NoSQL is often suitable for large-scale flexible content, logs, product catalogues with varying attributes, nested profiles, and rapidly changing data shapes.
Important: NoSQL does not mean “no structure”. It means the database does not follow the traditional relational table model in the same way.
Simple Document Query Model
Without needing a MongoDB server, the idea can be modelled with Python lists and dictionaries:
students = [
{"name": "Aisha", "class_id": "24S01"},
{"name": "Bo", "class_id": "24S02"},
{"name": "Chen", "class_id": "24S01"},
]
matches = []
for student in students:
if student["class_id"] == "24S01":
matches.append(student["name"])After the loop:
matches = ["Aisha", "Chen"]This is not a replacement for learning an actual NoSQL database query language. It simply shows the document-search idea using Python structures students already know.

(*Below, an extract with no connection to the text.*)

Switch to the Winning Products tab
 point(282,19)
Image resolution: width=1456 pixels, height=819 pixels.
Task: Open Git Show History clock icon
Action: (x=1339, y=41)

Choosing Between SQL and NoSQL in a Question
Use the information given in the question.
| Scenario clue | Better reasoning |
|---|---|
| fixed fields, clear relationships, need consistency | relational database is likely suitable |
| nested records, flexible attributes, varying record shapes | document-style NoSQL may be suitable |
Python lab task using sqlite3 | use SQLite and parameterised SQL |
| exam asks about tables, keys, joins, normalisation | use relational database concepts first |
Weak answer:
NoSQL is better because it is newer.Better answer:
A NoSQL document database may be suitable if records have flexible nested structures and are usually read as whole documents. A relational database may be better if the data has stable tables, clear relationships, and needs consistent joins using keys.Common Mistakes
- Forgetting to call
commit()afterINSERT,UPDATE, orDELETE. - Closing the connection before fetching query results.
- Passing a one-item parameter tuple as
(value)instead of(value,). - Concatenating user input into SQL strings.
- Forgetting that
fetchall()returns a list of tuples. - Treating
:memory:as if it saves data permanently. - Running
UPDATEorDELETEwithout a suitableWHEREcondition. - Saying NoSQL means “no database structure at all”.
- Assuming NoSQL is always better than SQL.
- Mixing up Python dictionaries with actual database storage. A dictionary can model document-like data, but it is not automatically a database.
How to Answer This in Exams
For SQLite with Python questions:
- identify the database operation required;
- write the SQL statement;
- use
?placeholders for supplied values; - pass parameters as a tuple;
- call
commit()if data is changed; - use
fetchone()orfetchall()if data is read; - close the connection when finished.
For SQL versus NoSQL questions:
- describe the structure of the data;
- identify whether relationships and consistency are important;
- identify whether records are flexible or nested;
- choose a suitable database model;
- justify the choice using the scenario.
Check Your Understanding
- What does
sqlite3.connect()do? - What is the difference between
sqlite3.connect(":memory:")andsqlite3.connect("library.db")? - Why should values be passed using
?placeholders? - Why does
(1,)mean something different from(1)? - When is
commit()needed? - What does
fetchall()return? - Give one situation where a document database may be suitable.
- Why is it wrong to say NoSQL means “no structure”?
Answers:
- It opens a connection to an SQLite database file or an in-memory database.
":memory:"creates a temporary database that disappears when the program ends;"library.db"stores data in a file.- To keep data values separate from SQL structure and reduce injection risk.
(1,)is a one-item tuple;(1)is just the integer1.- After statements that change stored data, such as
INSERT,UPDATE, orDELETE. - It returns a list of tuples, where each tuple is one result row.
- When records have flexible nested structures, such as product catalogues with varying attributes.
- NoSQL data still has structure, but it is not organised using the traditional relational table model in the same way.